◆ The task: Arrange the rows as a Markdown table with the columns Nr and Entry, starting at the row that contains "(713) 410-0139 (442, 633)" and ending with the last row. Number each row in order and leave out blank lines.

Saved data entries
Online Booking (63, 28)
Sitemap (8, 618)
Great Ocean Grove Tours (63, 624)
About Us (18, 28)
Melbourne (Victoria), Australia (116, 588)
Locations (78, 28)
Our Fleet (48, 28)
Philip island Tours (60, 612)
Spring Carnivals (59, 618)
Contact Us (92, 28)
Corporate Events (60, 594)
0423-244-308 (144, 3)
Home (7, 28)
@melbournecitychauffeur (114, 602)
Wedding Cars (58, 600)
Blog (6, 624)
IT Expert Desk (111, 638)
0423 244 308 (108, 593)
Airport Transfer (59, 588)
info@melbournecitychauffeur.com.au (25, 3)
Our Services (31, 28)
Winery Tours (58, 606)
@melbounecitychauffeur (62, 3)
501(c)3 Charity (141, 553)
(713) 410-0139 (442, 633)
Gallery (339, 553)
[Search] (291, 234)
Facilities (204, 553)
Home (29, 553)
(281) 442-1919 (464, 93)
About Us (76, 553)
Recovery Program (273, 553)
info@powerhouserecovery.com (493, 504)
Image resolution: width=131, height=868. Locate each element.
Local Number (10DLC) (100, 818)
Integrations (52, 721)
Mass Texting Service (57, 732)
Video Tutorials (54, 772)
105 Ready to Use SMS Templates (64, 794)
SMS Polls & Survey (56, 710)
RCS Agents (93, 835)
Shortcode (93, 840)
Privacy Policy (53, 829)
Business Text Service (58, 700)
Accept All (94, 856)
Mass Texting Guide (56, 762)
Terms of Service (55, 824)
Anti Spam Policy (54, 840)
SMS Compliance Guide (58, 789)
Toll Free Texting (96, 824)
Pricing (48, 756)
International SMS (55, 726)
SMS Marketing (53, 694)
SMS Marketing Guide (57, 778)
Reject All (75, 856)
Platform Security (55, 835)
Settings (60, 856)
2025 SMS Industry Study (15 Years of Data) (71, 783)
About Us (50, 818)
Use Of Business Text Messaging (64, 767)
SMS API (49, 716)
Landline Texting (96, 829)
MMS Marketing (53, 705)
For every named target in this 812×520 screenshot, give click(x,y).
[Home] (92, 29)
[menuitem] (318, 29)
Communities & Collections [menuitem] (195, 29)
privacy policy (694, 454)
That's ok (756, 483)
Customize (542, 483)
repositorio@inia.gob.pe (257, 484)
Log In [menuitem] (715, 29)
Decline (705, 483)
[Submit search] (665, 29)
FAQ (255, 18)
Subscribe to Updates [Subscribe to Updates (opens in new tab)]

◆ Response to this exercise:
| Nr | Entry |
|---|---|
| 1 | (713) 410-0139 (442, 633) |
| 2 | Gallery (339, 553) |
| 3 | [Search] (291, 234) |
| 4 | Facilities (204, 553) |
| 5 | Home (29, 553) |
| 6 | (281) 442-1919 (464, 93) |
| 7 | About Us (76, 553) |
| 8 | Recovery Program (273, 553) |
| 9 | info@powerhouserecovery.com (493, 504) |
| 10 | Image resolution: width=131, height=868. Locate each element. |
| 11 | Local Number (10DLC) (100, 818) |
| 12 | Integrations (52, 721) |
| 13 | Mass Texting Service (57, 732) |
| 14 | Video Tutorials (54, 772) |
| 15 | 105 Ready to Use SMS Templates (64, 794) |
| 16 | SMS Polls & Survey (56, 710) |
| 17 | RCS Agents (93, 835) |
| 18 | Shortcode (93, 840) |
| 19 | Privacy Policy (53, 829) |
| 20 | Business Text Service (58, 700) |
| 21 | Accept All (94, 856) |
| 22 | Mass Texting Guide (56, 762) |
| 23 | Terms of Service (55, 824) |
| 24 | Anti Spam Policy (54, 840) |
| 25 | SMS Compliance Guide (58, 789) |
| 26 | Toll Free Texting (96, 824) |
| 27 | Pricing (48, 756) |
| 28 | International SMS (55, 726) |
| 29 | SMS Marketing (53, 694) |
| 30 | SMS Marketing Guide (57, 778) |
| 31 | Reject All (75, 856) |
| 32 | Platform Security (55, 835) |
| 33 | Settings (60, 856) |
| 34 | 2025 SMS Industry Study (15 Years of Data) (71, 783) |
| 35 | About Us (50, 818) |
| 36 | Use Of Business Text Messaging (64, 767) |
| 37 | SMS API (49, 716) |
| 38 | Landline Texting (96, 829) |
| 39 | MMS Marketing (53, 705) |
| 40 | For every named target in this 812×520 screenshot, give click(x,y). |
| 41 | [Home] (92, 29) |
| 42 | [menuitem] (318, 29) |
| 43 | Communities & Collections [menuitem] (195, 29) |
| 44 | privacy policy (694, 454) |
| 45 | That's ok (756, 483) |
| 46 | Customize (542, 483) |
| 47 | repositorio@inia.gob.pe (257, 484) |
| 48 | Log In [menuitem] (715, 29) |
| 49 | Decline (705, 483) |
| 50 | [Submit search] (665, 29) |
| 51 | FAQ (255, 18) |
| 52 | Subscribe to Updates [Subscribe to Updates (opens in new tab)] |